Proven effective through extensive research.
From a healthy babies program to crime prevention, Nurse-Family Partnership is validated by research.
Consistent program effects
A cornerstone of Nurse-Family Partnership is the extensive research on the model conducted over the last three decades. Randomized, controlled trials were conducted with three diverse populations beginning in Elmira, New York, in 1977; in Memphis, Tennessee, in 1990; and in Denver, Colorado, in 1994. All three trials targeted first-time, low-income mothers. Follow-up research continues today, studying the long-term outcomes for mothers and children in these three trials.
The level of proven effectiveness demonstrated is unsurpassed in evidence-based home visitation programs. The program effects that have the strongest evidentiary foundations are those that have been found in at least two of the three trials and are listed below.
Improved prenatal health
Fewer childhood injuries
Fewer subsequent pregnancies
Increased intervals between births
Increased maternal employment
Improved school readiness
About the research
A randomized, controlled trial is the most rigorous research method for measuring the effectiveness of an intervention. This type of trial is required by the U.S. Food and Drug Administration (FDA) for new drugs or medical devices to determine their effectiveness and safety before they are made available to the public. Because of their cost and complexity, these kinds of trials are not often used to evaluate complex health and human services.

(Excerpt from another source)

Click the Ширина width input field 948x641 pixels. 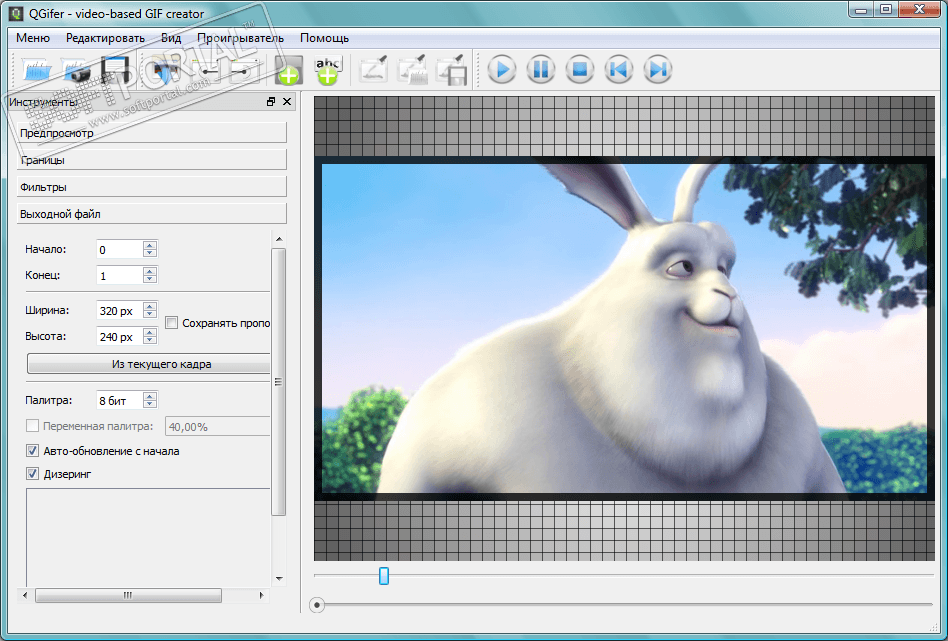click(119, 311)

In addition, important data from all home visits are continuously collected from Nurse-Family Partnership implementing agencies through the Nurse-Family Partnership National Service Office's web-based data collection system. These data are analyzed and returned to local Nurse-Family Partnership implementing agencies to provide them with information on their progress toward meeting Nurse-Family Partnership's implementation benchmarks in improving maternal and child health.